[Saved data entries]
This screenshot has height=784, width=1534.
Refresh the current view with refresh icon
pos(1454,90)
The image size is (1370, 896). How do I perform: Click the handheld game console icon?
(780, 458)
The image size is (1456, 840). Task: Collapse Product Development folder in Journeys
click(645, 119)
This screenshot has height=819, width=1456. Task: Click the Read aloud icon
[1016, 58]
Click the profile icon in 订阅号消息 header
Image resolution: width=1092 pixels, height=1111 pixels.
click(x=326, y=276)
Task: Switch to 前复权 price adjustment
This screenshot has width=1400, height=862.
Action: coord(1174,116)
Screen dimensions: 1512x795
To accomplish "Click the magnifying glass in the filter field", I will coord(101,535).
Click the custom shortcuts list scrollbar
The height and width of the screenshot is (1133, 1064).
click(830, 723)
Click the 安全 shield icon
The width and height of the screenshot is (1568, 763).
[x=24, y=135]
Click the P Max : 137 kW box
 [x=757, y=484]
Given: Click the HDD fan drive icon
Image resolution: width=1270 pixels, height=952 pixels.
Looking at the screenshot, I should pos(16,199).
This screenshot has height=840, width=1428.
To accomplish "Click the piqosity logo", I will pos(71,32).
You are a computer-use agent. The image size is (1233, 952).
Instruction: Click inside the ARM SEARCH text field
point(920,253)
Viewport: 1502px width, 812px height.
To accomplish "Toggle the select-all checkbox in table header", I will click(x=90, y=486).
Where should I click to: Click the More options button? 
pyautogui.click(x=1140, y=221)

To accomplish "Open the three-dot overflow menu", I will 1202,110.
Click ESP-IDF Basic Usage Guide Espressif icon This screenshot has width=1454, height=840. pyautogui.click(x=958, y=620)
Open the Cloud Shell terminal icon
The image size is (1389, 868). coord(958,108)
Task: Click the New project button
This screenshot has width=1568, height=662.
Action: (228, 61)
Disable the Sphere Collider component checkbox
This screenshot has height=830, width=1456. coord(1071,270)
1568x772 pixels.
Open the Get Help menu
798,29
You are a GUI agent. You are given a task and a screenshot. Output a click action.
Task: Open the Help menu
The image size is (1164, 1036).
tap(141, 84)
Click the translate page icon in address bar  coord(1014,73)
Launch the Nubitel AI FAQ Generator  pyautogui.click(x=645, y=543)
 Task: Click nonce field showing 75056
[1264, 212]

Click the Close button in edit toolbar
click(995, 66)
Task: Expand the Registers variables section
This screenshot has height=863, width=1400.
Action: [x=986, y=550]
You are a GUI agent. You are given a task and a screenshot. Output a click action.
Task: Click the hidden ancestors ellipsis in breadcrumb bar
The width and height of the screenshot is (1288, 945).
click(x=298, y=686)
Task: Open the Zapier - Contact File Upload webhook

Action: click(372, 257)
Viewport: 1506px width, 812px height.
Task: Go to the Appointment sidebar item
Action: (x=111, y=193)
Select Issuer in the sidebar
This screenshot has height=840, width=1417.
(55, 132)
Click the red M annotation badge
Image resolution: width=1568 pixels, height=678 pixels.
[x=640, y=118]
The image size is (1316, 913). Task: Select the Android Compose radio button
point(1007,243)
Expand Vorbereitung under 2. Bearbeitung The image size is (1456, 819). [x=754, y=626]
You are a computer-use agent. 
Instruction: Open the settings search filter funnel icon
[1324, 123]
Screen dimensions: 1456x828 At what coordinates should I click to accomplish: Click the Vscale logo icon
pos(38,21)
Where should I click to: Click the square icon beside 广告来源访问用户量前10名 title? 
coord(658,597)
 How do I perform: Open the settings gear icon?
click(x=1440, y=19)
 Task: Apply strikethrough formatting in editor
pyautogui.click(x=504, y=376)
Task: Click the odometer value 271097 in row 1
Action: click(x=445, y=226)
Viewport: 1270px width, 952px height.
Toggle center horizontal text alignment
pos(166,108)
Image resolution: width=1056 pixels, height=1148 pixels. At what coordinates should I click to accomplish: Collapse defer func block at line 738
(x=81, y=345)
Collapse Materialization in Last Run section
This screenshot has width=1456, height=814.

Directions:
Each line containing the word "section" needs to be copied from the data above.

Exercise solution:
Task: Expand the Registers variables section
Collapse Materialization in Last Run section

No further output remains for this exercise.